**Complete the following**
1 - Answer these questions from the passage about the Baker family, one line each, marked like the questions:
(a) Which organization provided Halie's caseworker?
(b) How many specialists care for Halie today?
(c) How old is Halie?
2 - Decide whether each statement agrees with the passage about the Baker family. Answer yes or no and quote the words from the passage that decide it.
(a) Baker expects Halie to move into a group home.
(b) Halie was first sent to a mental health professional.
(c) Baker dislikes Halie's current teacher.
3 - Please copy a section of the passage about the Baker family word for word. Begin at the words "More services and" and stop after "schools is needed.".

Once a diagnosis is reached, it’s still not an easy road and won’t be in the near future.
“Halie will probably always be with us,” Baker said. “Unless she goes into a group home, which she likely will not.”
More services and awareness needed
Finding the right services have been a challenge for the Baker family, Val Baker said. Halie was first sent to a mental health professional. Later she got a caseworker from Hetlinger Developmental Services. Today Halie has 10 specialists that care for her different needs, Baker said.
“I wish they had tests for infants,” Baker said. “The earlier the intervention the better. Early intervention is everything.”
Adjusting at school is a challenge as well, Baker said. While she likes the teacher Halie is with now, it has not always been an easy journey. With the closure of the Lowther schools, she’s not sure what’s going to happen.
“You fight with the school every year,” Baker said, adding that more autism awareness in schools is needed.
Baker added that when the school Halie was attending at the time decided to cut para professionals, she had to fight that, too.
“I had to fight to get her a para,” she said. “Halie has seizures. She is 11 but she has the mental state of a 3 year old.”
Trying to get medical staff to listen is tough too, Baker said.
Baker said there are people out there who work with children that have special needs, but those people aren’t widely known.

**Excerpted data**
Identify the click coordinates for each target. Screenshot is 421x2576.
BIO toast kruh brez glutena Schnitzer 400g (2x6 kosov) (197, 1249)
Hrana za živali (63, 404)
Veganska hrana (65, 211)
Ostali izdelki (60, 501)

**Results of the tasks**
1 -
(a) Hetlinger Developmental Services
(b) 10
(c) 11

2 -
(a) No. "Unless she goes into a group home, which she likely will not."
(b) Yes. "Halie was first sent to a mental health professional."
(c) No. "While she likes the teacher Halie is with now"

3 -
More services and awareness needed
Finding the right services have been a challenge for the Baker family, Val Baker said. Halie was first sent to a mental health professional. Later she got a caseworker from Hetlinger Developmental Services. Today Halie has 10 specialists that care for her different needs, Baker said.
“I wish they had tests for infants,” Baker said. “The earlier the intervention the better. Early intervention is everything.”
Adjusting at school is a challenge as well, Baker said. While she likes the teacher Halie is with now, it has not always been an easy journey. With the closure of the Lowther schools, she’s not sure what’s going to happen.
“You fight with the school every year,” Baker said, adding that more autism awareness in schools is needed.